With school starting soon and young athletes getting ready for another year, you probably have some concerns about how to keep them safe in the heat—no need to worry. Dr. Kevin Ferentz, Chairman of Family Medicine at Greater Baltimore Medical Center (GBMC), has the answers to your questions.
What kind of sunscreen should you use?When it comes to sunscreen, you want to make sure it has an SPF of 30. An SPF of 30 helps decrease the amount of time it takes to get a sunburn. For instance, say it takes about 15 minutes to get burned. With SPF 30, it will take 30 extra minutes.
There's no such thing as "water-proof" sunscreen, according to Dr. Ferentz. If you get into the pool or beach water, the sunscreen will come off. If you're planning to spend long periods outside, remember to re-apply sunscreen every two hours to ensure your skin is protected.
Dr. Ferentz also recommends using lotion sunscreen over sprays because you can't massage sprays into your skin.
Did you know that you can get skin cancer on your scalp too? Your scalp is one of the first parts of your skin to be exposed to the sun. Wearing a hat reduces the risks of sunburn and skin cancer.

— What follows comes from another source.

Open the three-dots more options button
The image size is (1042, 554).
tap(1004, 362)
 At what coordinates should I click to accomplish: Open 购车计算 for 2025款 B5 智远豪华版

What you need to know about sunburnThere are two degrees of sunburn to look for:
First-degree sunburns are the most common. The skin is not blistered and can easily be treated at home. A cold compress and one percent cortisone topical cream along with numbing pain medication, such as Tylenol should help with the healing process. The first-degree sunburn should go away within a week.
Second-degree sunburns usually contain blisters. If you do have blisters, don't pop them. Popping them will expose what's inside the blister to bacteria.
If the sunburn gets worse, if a large area of your body is burned, or if you lose fluids and contract an infection, see a doctor right away.
Make sure to take breaks in the shade when you're out in the sun for hours. If you start to feel faint or tired, get inside where it's cool. Applying ice to the neck, armpits, and groin area will cool you down faster. These areas are where the largest blood vessels reside.
Remember, a history of three sunburns can raise the risks of skin cancer.
Stay hydratedEveryone has heard that you should drink eight glasses of water a day. But this is not scientifically correct, according to Dr. Ferentz. The amount of water you drink depends on how much you sweat, your environment, your daily activities, and how hot it is. In actuality, drink water when you're thirsty. If you're out in the sun, drink more.
It's essential to keep children hydrated when they're out in this treacherous heat. Juice contains too many calories and sugar. Parents can offer fruit pops as an alternative for kids who aren't fond of water.
What about Gatorade? It seems like a good substitute for water. It tastes good, and it's filled with electrolytes. Gatorade and other sports drinks like Powerade and All Sport are also high in sugar and calories. They won't provide the hydration your child needs when they're out moving around in the heat. Encourage your child to drink water, especially student-athletes.
Don't forget your fruits and veggies. Fruits and vegetables are 95 percent water. So, make sure your children are eating them daily as it will help to keep them hydrated.
Parents, you may have heard your child's coach tell them to hydrate their bodies a day before the game. While this is true, young athletes should make it a daily task to stay hydrated. Drinking tons of water the day before will not help because they will release it when they go to the bathroom the next morning. They will also sweat it out during practice. You must always make up for what you lose.
Be cautious of heatstrokeHeatstroke occurs when the core temperature gets so high, about 103 or 104, that the nervous system begins to malfunction. This can cause deliriousness and lead to other serious health issues. If your child or a loved one seems out of it, get to the ER right away.
The doctors in the ER can give them an ice bath to help cool everything down.
Tick bites and Lyme diseaseSeveral ticks carry Lyme disease. They are tiny like a grain of rice. You can contract Lyme disease when you have a tick that's been on you for about a day or two, and the tick has become enlarged.
If a tick bites you, a rash will develop in the same area as the bite, and then It will then begin to expand out. If you treat the bite shortly after, there's no need to worry. About 80 percent experience a rash, which appears within a few days to a month after the bite. Other symptoms include fatigue, a headache, and feeling yucky. If you notice any of these, see your doctor. They can give you an antibiotic to help cure Lyme Disease.
Tick bites occur mostly in the woods, so if you plan to be around trees, make sure to use tick repellant. If you see one on you, don't panic and don't swipe it. More than likely, it's latched onto your skin. Instead, cover the tick and pull it straight up.
You may have heard of something called Chronic Lyme Disease, but according to Dr. Ferentz, there's no evidence that it exists.